But at that time, the liberal “Clintonites,” neocons, and other internationalists opposing the conservatives and patriots – viewing Hillary
Clinton’s loss as a vexing imbroglio – managed to effectively neutralize the would-be threat. An unprecedented pressure campaign from all sides against the newly elected US president, constant attempts to remove him from office, and the deliberate sabotage of the bureaucracy (formed by the neocons for their own purposes) forced Trump’s first administration into deep defense and effectively deprived it of any ability to take offensive actions.
Everything is different now: The second Trump administration is conducting exclusively offensive operations; moreover, it has warned its opponent in advance about the main directions of its strikes against the deeply entrenched system that makes crucial political decisions and operates above official bureaucratic barriers and divisions – a system that has come to be known as the “deep state.”2 This refers not only to draining the Washington “swamp” of long-time, irredeemably corrupt bureaucrats across various agencies, including the Treasury Department, intelligence services, and the law-enforcement system as a whole, but also to a full- scale restoration of the norms of the American Constitution – the freedom of speech, the right to own personal firearms, and so on.
Overall, one can speak confidently of a genuine revolution from above, carried out by the supreme authority in the legal arena.
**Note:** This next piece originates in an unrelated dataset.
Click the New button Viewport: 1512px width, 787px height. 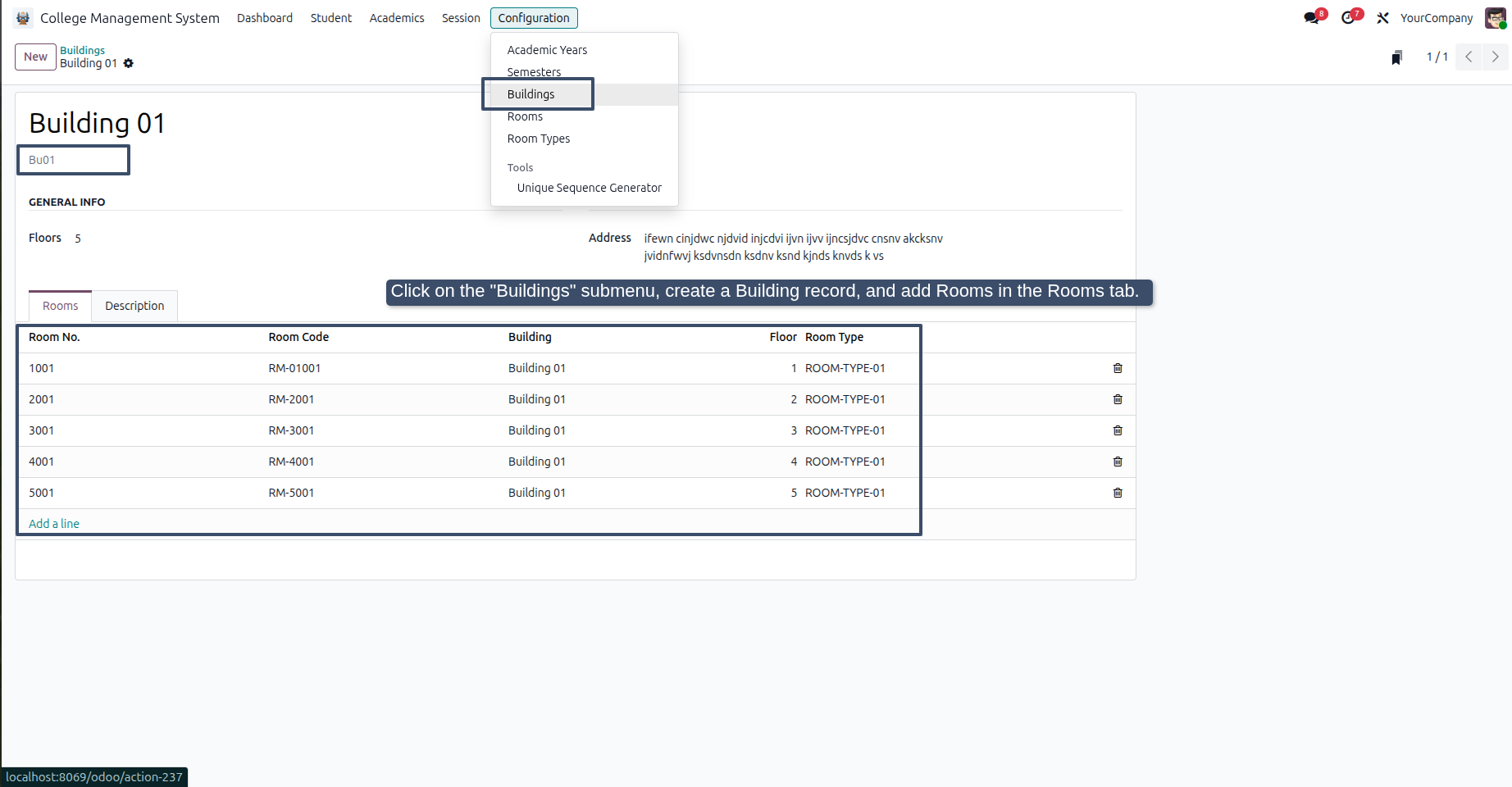35,57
This second revolution (or coup) for the country is just as distinctly American as the first: It is grounded in the same common sense that infused America’s Founding Fathers, appeals to which in times past constituted an essential part of the country’s political tradition.3
To understand that tradition, consider this: “It was suggestive that in 1776 the American rebels claimed to be the real champions of the British Constitution and that in 1861 Southerners justified secession not on the right of revolution but on constitutional grounds.”4 It is evident that this trait of American revolutionaries sharply distinguished them from the participants of the well-known European revolutions that aimed to implement utopian transformations and the [1773-1775] Russian rebellion (which Pushkin called “senseless and merciless”). Unlike Cromwell, the Jacobins, the Russian February revolutionaries, and the Bolsheviks – who rejected the very foundations of the previous legal order – the leaders of the American Revolution did not view their uprising as an uncompromising revolt against those in power.5
It is the same today: All the zeal of Trump and his supporters is focused on restoring constitutional order and restoring America’s former greatness – not on pursuing yet another political utopia. Considering that it was the American colonists revolting against London who were the first in history to describe themselves as patriots, it is no surprise how suspicious the “deep people” and the traditional American elites who rely on them have been – and continue to be – of ideologies imported into America from abroad.
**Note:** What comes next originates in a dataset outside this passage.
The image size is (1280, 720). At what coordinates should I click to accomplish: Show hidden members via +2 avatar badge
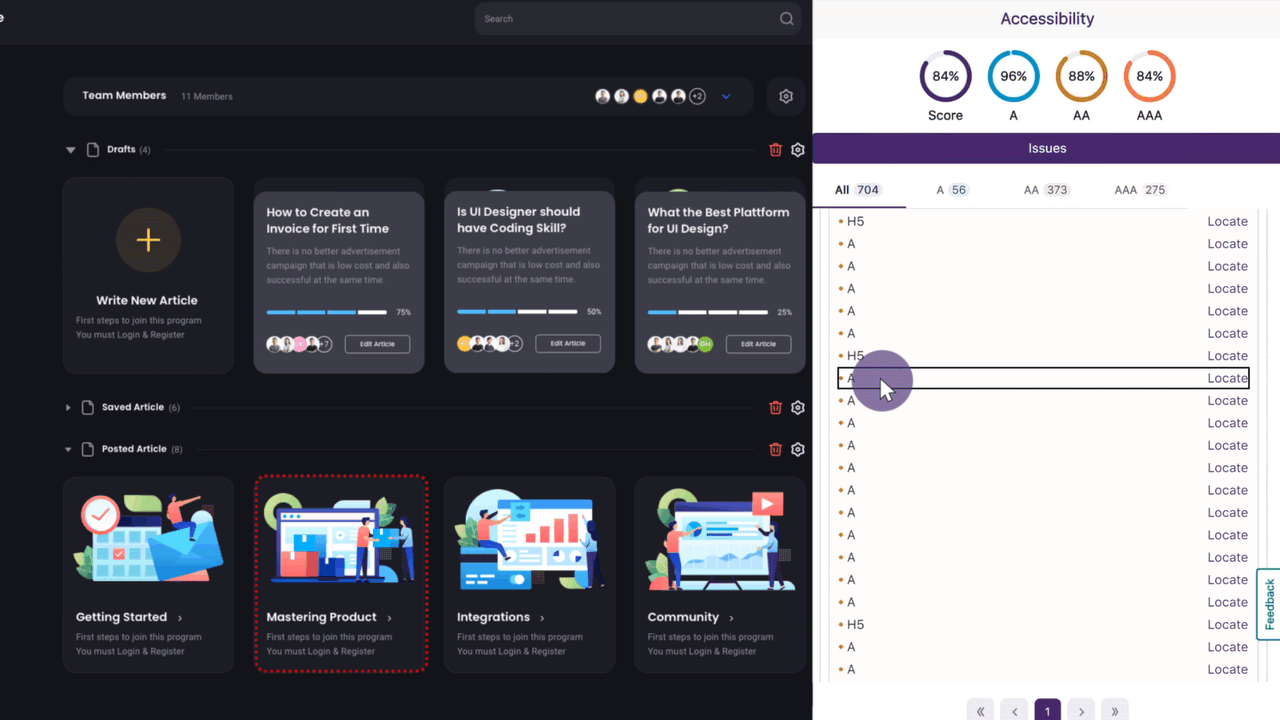point(697,96)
This very suspicion and distrust of the Old World (combined with Americans’ adherence to common sense) largely explains America’s long-standing and consistent rejection of Marxism, conceived in faraway London by two Prussian stateless émigrés, and all of its derivatives. Even today, when the ruling elites of contemporary Europe are to varying degrees infused with socialist if not outright Marxist ideas, for conservative American patriots the very word “socialism” carries an inherently negative connotation.6
America has always held a similarly wary attitude toward old European “imperialism.” Both competing trends in American foreign policy thought – isolationism and interventionism – were, at their core, cultural-psychological reactions to this powerful European irritant.
Of these two conflicting stereotypes of foreign policy behavior – on the one hand, the desire not to resemble imperialist Europe, and on the other, the desire to emulate it in all things – the first clearly prevailed during the first century of American history, despite both having the same origin.
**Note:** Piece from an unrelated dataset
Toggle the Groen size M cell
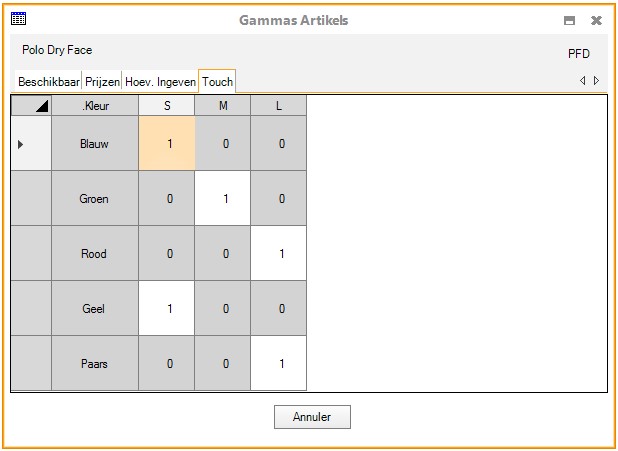 tap(226, 199)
The truly American foreign policy tradition, which differs markedly from the globalist practices of the past few decades, goes directly back to the legacy of the American Founding Fathers. For example, on July 4, 1821 (that is, two years before the Monroe Doctrine was proclaimed), then Secretary of State (and future president) John Quincy Adams spoke in no uncertain terms about the nature of his country and the temptations awaiting it in foreign policy: “She well knows that by once enlisting under other banners than her own, were they even the banners of foreign independence, she would involve herself beyond the power of extrication, in all the wars of interest and intrigue, of individual avarice, envy, and ambition, which assume the colors and usurp the standard of freedom. The fundamental maxims of her policy would insensibly change from liberty to force. She might become the dictatress of the world. She would be no longer the ruler of her own spirit.”7
It is entirely clear that for American globalist neocons (often former Trotskyists), these words of John Quincy Adams are either meaningless noise or an unwelcome nuisance: These figures have no reverence for the legacy of America’s Founding Fathers. Equally obvious, however, is that for ordinary American patriots – America Firsters – such anti-imperialist declarations by the Founding Fathers have always served and continue to serve as a call to action.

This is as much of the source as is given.